The University of Alabama at Birmingham’s third annual Bevill Neuroscience Symposium to be held Oct. 4, 2011, will draw scientists nationwide to exchange the latest research, newest theories and the most critical thinking on cognition and cognitive disorders.
The symposium also honors a man who fostered an environment in Alabama in which science and medicine could take root and grow into an enterprise that today provides jobs, economic development and world-class medical care to all Alabamians.
Tom Bevill spent 38 years in government service. He was a 15-term U.S. congressman from Alabama’s 4th Congressional District and served in the Alabama Legislature for eight years.
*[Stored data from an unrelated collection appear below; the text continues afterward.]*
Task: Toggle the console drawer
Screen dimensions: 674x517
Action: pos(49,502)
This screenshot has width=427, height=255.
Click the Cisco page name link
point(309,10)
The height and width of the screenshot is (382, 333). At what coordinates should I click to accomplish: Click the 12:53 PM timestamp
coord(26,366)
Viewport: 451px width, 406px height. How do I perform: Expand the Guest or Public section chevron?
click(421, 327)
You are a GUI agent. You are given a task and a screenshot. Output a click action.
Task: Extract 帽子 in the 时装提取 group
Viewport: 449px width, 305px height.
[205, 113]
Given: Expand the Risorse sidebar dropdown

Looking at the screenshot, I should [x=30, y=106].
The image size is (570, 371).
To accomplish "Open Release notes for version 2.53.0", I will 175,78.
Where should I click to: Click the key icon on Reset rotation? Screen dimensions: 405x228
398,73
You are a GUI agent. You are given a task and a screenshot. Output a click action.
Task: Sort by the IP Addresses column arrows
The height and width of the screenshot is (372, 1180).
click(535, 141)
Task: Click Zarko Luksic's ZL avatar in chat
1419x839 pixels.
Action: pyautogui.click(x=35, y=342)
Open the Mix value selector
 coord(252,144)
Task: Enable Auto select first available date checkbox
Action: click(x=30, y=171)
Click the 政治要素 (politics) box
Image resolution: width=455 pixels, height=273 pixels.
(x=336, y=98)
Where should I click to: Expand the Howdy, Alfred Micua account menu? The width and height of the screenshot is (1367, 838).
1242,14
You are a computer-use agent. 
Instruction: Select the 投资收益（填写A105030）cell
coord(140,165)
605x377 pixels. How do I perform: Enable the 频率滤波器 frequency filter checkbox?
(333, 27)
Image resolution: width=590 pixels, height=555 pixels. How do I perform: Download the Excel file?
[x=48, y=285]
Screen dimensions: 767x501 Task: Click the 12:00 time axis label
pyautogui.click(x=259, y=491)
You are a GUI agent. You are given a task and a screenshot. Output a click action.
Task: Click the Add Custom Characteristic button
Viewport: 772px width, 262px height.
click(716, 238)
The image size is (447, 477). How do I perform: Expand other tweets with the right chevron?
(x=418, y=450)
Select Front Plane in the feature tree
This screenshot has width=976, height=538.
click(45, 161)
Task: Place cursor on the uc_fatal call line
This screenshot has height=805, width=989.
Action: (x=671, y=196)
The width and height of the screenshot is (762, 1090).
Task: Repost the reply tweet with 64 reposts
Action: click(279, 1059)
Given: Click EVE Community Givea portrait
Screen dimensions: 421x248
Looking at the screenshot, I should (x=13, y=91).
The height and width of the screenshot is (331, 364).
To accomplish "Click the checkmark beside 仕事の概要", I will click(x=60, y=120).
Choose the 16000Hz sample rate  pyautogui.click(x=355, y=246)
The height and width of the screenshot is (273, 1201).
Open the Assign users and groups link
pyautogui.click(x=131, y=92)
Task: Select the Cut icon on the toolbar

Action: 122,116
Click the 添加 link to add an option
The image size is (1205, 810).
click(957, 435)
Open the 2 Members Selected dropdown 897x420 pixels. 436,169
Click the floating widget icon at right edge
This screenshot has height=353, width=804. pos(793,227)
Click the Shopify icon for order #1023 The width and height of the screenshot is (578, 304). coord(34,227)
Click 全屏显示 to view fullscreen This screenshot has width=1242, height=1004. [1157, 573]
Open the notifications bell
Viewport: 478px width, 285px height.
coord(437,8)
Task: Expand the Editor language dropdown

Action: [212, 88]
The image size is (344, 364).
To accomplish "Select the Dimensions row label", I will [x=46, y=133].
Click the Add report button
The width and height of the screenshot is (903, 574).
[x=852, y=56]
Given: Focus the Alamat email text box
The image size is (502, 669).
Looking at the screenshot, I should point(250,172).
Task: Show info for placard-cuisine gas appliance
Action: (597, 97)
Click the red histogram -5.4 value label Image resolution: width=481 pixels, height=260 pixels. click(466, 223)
Through it all, he was an ardent supporter of medical and scientific research.
“My father recognized that advances in medicine would have an effect on each and every one of us in the state,” said Patricia Warren, Bevill’s daughter. “As a congressman, he was able to secure funding through the Appalachian Regional Commission and the Tennessee Valley Authority to build health clinics in small towns throughout the district. He also was able to promote funding for nursing buildings at Gadsden State and at Walker College (now Bevill State), and other health-technology job-training programs at many community colleges. And he embraced the critical role UAB played in the advancement of the medical community and the image of Alabama as a whole.”
Bevill grew up in the small coal-mining community of Townley, Ala., in the 1920s and 1930s, living in the back of his father’s country store. Warren says the store, with its pot-bellied stove, was the anchor of the community.
“That store was like a living newspaper,” she recalls. “Everyone went there to share their stories of victories and losses, to fight, to debate, to celebrate — the store was a slice of humanity. I believe this background gave him a deeply ingrained sense of people. He stayed very close to his constituents. He understood them, understood their needs and had a keen sense of their character.”
Warren says the legislation Bevill championed in Congress reveals a common thread that improved the lives of Alabamians through educational opportunities, economic growth, wilderness preservation, energy research and health care.
One example was Bevill’s support of nuclear medicine at UAB. As a member of the U.S. House Appropriations Committee, Bevill was instrumental in helping UAB acquire its first magnetic resonance imaging machine by providing the necessary funding to build the building that would house the equipment.
Bevill understood the need to plan for the future — a future not yet recognized, perhaps not yet even glimpsed.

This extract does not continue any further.